Pull every line with "card" from the data.
--- DATASET RECORDS Enclosed Below ---
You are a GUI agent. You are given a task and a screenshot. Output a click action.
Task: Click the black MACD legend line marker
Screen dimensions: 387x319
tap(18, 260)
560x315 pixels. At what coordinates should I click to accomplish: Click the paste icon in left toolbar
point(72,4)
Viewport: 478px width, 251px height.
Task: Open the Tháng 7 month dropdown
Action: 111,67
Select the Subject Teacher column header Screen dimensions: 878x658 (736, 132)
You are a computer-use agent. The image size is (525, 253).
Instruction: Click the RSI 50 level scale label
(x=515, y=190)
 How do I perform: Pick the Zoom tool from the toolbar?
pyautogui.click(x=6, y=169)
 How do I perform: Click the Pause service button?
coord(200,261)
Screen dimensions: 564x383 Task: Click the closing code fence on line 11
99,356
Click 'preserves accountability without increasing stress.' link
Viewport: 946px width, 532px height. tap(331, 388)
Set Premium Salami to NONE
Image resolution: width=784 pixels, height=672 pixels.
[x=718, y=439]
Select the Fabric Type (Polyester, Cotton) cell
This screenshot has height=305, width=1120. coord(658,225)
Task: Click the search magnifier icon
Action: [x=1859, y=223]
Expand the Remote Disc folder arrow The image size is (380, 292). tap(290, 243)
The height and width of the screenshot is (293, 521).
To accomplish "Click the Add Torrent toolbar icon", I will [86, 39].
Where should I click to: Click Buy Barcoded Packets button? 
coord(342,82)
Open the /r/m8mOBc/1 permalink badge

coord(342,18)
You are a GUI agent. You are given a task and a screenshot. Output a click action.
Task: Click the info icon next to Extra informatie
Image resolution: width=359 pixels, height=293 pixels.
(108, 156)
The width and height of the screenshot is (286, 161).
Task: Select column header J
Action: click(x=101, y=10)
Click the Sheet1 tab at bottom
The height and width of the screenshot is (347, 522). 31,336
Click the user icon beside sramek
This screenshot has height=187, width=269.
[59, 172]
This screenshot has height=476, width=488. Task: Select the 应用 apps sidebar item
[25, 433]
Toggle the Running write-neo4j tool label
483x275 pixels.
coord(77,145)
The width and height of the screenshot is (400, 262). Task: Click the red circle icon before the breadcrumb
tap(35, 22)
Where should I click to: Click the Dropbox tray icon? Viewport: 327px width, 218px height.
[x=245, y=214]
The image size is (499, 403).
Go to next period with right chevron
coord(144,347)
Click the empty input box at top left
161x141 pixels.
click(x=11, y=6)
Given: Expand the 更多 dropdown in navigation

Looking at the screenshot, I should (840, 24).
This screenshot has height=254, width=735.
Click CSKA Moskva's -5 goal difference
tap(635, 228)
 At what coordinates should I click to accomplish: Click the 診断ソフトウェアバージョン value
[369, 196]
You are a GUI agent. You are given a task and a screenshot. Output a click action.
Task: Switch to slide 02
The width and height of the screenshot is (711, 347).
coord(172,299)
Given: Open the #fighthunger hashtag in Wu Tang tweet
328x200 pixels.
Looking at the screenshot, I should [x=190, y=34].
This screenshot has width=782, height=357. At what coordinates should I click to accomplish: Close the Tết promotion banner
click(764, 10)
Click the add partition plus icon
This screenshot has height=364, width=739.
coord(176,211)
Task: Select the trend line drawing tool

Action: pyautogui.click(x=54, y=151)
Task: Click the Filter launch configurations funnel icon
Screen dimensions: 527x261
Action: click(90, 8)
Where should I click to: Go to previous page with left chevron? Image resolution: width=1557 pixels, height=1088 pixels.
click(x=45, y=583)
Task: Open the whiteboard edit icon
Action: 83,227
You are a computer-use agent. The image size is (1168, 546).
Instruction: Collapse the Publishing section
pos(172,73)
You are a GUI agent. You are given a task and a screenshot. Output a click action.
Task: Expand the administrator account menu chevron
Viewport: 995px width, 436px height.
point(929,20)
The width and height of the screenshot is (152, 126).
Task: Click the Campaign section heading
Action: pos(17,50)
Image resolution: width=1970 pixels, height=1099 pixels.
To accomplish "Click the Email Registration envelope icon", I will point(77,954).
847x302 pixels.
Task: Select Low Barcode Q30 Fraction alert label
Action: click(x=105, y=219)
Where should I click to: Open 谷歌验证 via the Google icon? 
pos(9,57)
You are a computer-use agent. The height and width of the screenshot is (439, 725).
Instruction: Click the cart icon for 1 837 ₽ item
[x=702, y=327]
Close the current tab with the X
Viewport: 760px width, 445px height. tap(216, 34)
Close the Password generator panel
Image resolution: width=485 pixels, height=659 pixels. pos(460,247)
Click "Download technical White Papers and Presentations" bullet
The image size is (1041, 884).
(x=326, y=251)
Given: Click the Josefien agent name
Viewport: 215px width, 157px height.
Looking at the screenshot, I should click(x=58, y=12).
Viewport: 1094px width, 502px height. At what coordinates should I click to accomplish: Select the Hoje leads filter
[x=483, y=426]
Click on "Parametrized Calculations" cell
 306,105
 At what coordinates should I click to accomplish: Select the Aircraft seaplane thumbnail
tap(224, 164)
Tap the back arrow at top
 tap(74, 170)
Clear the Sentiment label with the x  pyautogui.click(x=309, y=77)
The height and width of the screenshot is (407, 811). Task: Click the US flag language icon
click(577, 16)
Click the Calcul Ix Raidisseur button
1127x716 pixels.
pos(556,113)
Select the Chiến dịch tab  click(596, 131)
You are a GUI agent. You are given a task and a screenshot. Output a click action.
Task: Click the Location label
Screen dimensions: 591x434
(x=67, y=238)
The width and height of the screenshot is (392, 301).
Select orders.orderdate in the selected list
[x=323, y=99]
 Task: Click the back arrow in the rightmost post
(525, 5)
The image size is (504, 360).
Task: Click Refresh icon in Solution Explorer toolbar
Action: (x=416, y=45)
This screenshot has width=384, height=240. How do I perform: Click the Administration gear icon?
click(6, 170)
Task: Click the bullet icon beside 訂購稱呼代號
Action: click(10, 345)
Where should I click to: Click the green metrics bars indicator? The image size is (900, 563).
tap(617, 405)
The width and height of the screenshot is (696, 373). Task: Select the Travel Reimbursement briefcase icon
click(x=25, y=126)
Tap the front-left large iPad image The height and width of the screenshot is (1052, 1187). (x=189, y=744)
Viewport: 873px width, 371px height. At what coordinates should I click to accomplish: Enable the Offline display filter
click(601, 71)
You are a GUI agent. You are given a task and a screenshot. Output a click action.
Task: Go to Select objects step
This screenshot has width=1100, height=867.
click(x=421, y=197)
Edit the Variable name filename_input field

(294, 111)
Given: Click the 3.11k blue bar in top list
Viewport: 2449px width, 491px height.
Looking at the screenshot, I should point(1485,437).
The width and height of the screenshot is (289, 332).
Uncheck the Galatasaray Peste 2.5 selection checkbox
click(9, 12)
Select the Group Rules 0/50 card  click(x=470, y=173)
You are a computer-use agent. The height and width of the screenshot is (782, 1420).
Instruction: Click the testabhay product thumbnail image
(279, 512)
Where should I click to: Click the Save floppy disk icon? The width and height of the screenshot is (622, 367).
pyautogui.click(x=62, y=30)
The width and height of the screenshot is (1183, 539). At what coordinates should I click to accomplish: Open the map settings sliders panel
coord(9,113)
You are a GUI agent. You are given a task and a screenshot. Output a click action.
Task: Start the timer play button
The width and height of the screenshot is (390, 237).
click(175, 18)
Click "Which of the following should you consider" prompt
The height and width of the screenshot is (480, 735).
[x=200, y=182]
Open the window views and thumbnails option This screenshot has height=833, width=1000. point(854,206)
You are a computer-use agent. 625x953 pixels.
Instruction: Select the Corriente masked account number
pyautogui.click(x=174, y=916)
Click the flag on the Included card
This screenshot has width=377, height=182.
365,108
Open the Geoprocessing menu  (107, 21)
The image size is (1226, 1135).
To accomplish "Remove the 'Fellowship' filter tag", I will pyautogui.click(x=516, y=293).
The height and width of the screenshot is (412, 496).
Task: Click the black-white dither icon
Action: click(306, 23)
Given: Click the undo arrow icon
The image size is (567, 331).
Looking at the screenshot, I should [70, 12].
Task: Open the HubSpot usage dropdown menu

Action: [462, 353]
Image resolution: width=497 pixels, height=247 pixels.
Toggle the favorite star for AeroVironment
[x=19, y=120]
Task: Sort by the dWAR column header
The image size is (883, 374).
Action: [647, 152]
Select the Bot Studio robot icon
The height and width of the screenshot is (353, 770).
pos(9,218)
--- End of Enclosed DATASET RECORDS ---
ANSWER BOX:
Select the Group Rules 0/50 card  click(x=470, y=173)
Click the flag on the Included card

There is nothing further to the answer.